Who’s to say that one day is really better than another? Or that one thing is more useful than another? Sure, some things are obvious, when we have deadlines or in the case of an emergency, but everything else kind of blends together.
Shouldn’t we enjoy every part of life? Shouldn’t we stop assigning value to certain tasks way above and beyond others? I understand that it’s sometimes necessary, but we need to take care of ourselves and take breaks sometimes too.
It can get dangerous if we take this concept of value too far. We’ll miss out on amazing things that we need, or amazing potential that we have. It’s even worse when we do this to people.
I’m still reminded of last week when I saw someone I had met before on the bus and didn’t recognize her. It was a powerful reminder for me, a revealing of a deeper flaw that I didn’t know I had. I can tend to show partiality.
The Bible says specifically not to do this, and yet there I was, doing it anyway. I know that sometimes we need to be careful, but I also believe that those instances are a separate matter.

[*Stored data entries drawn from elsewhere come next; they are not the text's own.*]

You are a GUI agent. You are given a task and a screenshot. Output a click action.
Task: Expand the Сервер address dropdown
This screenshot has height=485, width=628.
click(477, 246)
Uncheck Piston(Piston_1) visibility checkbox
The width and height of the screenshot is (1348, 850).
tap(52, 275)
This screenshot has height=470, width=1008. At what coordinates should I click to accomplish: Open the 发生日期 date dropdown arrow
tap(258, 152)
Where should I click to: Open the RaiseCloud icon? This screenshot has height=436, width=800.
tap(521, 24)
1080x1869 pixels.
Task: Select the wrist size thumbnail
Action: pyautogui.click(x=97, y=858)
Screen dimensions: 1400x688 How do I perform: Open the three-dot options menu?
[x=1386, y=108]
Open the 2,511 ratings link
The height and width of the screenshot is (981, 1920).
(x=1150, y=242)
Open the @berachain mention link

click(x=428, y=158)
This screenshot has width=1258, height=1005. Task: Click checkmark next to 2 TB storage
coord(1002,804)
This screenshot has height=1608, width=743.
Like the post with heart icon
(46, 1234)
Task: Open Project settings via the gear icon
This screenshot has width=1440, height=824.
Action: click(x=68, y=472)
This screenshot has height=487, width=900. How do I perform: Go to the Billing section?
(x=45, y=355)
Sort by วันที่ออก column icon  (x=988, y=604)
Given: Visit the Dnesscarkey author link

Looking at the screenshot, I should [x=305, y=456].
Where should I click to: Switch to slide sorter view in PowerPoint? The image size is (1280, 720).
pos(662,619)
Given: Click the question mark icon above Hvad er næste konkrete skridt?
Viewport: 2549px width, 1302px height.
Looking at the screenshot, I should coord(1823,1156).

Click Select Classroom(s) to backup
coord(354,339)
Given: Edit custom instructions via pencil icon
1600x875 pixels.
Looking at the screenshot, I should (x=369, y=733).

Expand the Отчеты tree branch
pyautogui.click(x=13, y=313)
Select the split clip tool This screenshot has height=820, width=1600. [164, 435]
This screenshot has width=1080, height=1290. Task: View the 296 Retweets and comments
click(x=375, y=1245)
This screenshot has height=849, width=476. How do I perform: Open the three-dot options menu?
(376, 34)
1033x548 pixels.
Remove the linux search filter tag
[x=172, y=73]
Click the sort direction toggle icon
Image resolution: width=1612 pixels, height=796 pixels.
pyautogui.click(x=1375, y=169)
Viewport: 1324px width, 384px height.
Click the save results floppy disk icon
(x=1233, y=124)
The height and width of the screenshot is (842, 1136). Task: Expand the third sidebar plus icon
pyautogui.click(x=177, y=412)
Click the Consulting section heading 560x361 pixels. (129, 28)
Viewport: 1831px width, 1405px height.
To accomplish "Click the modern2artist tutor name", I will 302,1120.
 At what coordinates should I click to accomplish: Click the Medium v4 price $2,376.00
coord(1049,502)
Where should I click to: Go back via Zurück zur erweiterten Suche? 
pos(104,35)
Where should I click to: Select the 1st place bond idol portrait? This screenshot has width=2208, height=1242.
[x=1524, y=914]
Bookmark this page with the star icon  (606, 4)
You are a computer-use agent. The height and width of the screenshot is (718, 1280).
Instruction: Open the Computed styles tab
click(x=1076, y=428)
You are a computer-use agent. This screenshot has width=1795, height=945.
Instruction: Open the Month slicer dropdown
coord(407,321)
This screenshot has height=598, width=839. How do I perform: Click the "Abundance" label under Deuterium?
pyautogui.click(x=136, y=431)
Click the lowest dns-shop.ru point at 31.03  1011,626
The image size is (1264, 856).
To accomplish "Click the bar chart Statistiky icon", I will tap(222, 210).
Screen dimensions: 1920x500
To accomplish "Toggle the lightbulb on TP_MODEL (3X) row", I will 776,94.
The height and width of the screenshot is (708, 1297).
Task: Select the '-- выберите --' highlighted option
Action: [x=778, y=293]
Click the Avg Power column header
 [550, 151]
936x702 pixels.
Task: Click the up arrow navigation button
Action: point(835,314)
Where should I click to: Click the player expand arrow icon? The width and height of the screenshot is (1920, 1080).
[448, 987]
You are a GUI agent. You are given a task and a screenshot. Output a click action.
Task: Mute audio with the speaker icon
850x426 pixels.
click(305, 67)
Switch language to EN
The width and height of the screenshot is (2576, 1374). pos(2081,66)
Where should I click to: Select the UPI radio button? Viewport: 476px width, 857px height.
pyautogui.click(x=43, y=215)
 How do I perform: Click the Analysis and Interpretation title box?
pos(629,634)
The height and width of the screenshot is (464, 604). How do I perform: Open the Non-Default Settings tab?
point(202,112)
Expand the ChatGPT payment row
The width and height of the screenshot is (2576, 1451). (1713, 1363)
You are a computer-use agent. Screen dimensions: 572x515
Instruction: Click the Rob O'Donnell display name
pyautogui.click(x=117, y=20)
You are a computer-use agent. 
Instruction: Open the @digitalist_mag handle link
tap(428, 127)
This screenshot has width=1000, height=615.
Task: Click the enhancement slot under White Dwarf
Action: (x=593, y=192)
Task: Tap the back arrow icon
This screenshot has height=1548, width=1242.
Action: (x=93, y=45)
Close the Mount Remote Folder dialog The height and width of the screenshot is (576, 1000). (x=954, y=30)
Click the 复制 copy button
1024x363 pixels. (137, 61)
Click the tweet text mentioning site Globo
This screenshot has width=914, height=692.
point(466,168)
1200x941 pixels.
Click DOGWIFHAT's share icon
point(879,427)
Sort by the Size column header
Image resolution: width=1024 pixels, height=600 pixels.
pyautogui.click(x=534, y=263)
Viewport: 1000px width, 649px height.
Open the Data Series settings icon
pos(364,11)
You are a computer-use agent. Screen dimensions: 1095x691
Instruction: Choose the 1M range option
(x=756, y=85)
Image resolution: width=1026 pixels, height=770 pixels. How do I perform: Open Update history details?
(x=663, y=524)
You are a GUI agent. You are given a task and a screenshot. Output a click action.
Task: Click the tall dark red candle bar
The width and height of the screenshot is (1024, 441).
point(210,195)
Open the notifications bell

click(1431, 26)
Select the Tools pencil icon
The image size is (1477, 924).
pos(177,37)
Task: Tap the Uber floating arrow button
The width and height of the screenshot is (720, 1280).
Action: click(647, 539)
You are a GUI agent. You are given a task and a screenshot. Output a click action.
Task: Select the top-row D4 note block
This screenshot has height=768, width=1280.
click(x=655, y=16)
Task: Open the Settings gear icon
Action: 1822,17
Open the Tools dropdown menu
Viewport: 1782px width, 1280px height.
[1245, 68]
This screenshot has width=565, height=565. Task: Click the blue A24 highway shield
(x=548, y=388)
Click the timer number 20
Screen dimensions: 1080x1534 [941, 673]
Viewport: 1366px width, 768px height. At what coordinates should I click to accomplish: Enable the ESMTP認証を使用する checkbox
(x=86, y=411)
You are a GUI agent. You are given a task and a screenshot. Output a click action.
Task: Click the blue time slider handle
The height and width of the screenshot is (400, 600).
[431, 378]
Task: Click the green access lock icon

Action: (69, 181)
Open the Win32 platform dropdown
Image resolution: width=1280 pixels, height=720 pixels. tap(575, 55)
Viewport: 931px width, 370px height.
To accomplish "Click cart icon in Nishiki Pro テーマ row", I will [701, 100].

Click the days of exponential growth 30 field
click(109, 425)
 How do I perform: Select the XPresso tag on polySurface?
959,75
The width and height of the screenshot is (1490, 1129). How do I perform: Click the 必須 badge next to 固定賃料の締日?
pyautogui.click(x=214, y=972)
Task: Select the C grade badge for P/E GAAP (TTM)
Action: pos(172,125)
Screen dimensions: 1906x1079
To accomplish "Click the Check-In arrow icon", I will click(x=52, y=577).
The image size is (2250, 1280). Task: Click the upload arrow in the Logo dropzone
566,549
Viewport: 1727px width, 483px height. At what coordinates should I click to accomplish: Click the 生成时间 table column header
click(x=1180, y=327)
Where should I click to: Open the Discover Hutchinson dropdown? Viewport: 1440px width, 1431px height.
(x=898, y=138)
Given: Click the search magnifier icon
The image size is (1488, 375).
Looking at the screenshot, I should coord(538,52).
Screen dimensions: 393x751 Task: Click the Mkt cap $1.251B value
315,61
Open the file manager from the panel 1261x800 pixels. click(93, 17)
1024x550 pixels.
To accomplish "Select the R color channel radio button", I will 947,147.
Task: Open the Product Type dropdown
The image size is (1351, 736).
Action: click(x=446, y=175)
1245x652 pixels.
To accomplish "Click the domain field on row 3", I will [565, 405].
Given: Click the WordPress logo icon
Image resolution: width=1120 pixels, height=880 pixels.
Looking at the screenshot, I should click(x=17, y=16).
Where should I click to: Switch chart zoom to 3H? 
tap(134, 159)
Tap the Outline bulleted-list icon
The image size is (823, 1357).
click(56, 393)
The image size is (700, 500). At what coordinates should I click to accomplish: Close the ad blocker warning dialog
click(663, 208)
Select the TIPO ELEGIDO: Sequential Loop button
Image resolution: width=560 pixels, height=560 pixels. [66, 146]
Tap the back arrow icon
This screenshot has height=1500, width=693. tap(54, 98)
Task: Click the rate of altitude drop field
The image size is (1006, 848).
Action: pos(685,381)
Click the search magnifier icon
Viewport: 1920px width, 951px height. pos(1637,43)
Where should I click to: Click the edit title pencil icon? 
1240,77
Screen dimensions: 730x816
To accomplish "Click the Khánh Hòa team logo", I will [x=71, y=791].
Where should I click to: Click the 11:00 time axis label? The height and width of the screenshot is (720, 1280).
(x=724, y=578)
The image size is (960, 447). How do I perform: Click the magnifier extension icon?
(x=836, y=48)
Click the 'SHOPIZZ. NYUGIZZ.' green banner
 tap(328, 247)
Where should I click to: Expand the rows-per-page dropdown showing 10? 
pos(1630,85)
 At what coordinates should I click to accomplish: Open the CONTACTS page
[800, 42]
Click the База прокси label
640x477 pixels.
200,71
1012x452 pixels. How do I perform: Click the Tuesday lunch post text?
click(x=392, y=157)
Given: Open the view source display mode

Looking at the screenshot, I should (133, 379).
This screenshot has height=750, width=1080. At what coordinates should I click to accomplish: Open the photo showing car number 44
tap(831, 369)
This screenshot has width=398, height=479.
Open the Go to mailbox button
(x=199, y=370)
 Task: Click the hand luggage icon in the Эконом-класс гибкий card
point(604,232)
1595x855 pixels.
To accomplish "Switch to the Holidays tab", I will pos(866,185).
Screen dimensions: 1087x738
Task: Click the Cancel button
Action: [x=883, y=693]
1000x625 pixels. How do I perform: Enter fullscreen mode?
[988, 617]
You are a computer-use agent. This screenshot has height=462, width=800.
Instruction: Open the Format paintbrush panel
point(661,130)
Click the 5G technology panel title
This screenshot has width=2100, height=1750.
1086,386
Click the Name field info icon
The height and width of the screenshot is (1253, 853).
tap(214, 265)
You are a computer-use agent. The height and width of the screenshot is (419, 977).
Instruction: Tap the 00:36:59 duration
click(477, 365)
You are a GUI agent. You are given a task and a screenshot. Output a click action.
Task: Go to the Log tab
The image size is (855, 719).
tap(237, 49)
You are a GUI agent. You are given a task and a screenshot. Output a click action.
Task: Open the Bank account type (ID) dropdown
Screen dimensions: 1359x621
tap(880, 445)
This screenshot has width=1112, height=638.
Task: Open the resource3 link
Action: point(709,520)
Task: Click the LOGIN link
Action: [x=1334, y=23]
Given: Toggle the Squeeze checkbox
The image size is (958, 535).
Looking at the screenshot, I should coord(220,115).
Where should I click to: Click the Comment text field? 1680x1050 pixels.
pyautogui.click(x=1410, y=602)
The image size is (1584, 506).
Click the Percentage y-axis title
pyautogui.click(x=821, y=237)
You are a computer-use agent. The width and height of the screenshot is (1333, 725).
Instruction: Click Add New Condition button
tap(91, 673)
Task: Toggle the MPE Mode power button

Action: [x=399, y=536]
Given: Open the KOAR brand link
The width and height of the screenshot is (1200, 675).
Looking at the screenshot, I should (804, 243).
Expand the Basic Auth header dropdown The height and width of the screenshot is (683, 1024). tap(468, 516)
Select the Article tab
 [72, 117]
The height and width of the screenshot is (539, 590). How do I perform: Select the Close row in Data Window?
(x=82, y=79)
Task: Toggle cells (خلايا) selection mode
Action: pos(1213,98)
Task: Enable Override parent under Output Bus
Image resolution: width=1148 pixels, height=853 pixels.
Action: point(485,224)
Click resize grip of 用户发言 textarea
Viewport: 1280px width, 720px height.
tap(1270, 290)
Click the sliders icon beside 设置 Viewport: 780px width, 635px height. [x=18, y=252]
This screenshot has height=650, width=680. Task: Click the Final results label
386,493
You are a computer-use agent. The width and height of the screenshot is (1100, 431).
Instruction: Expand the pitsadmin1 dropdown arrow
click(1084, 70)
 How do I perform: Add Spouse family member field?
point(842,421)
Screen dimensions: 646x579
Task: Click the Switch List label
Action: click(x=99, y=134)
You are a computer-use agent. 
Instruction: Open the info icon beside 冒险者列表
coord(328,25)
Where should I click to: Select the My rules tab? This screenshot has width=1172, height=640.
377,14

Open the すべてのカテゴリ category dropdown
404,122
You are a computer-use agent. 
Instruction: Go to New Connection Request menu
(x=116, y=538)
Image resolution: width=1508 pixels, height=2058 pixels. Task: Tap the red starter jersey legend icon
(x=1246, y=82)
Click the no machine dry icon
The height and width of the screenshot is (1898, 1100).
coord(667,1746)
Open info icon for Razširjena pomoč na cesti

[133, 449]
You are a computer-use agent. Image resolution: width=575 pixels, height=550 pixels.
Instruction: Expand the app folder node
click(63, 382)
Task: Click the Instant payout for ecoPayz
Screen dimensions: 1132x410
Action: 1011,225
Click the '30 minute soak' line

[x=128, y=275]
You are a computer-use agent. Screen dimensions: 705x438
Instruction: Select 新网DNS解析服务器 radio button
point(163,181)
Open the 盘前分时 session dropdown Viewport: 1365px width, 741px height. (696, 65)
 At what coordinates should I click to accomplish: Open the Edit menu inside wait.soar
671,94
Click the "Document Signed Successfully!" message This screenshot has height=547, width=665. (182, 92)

I should be able to show kindness to everyone, whether I know them or not, whether I love them or hate them, whether we have things in common or we don’t.
I failed in this.
I think what I failed in most was being open. I still had a slight conversation, but I also tried to distance myself from the situation. I tried to hide. Ally reminded me of those masks again in this post.
It’s easy for me to withdraw and try to protect myself, but if I do that, what kind of impact can I even have on those around me? I can’t. If I want to be a light or a positive anything in someone’s life, I have to first treat them as if they have value, because they do. I can’t be the judge of their worth, it’s not my place to say, but it is my place to love.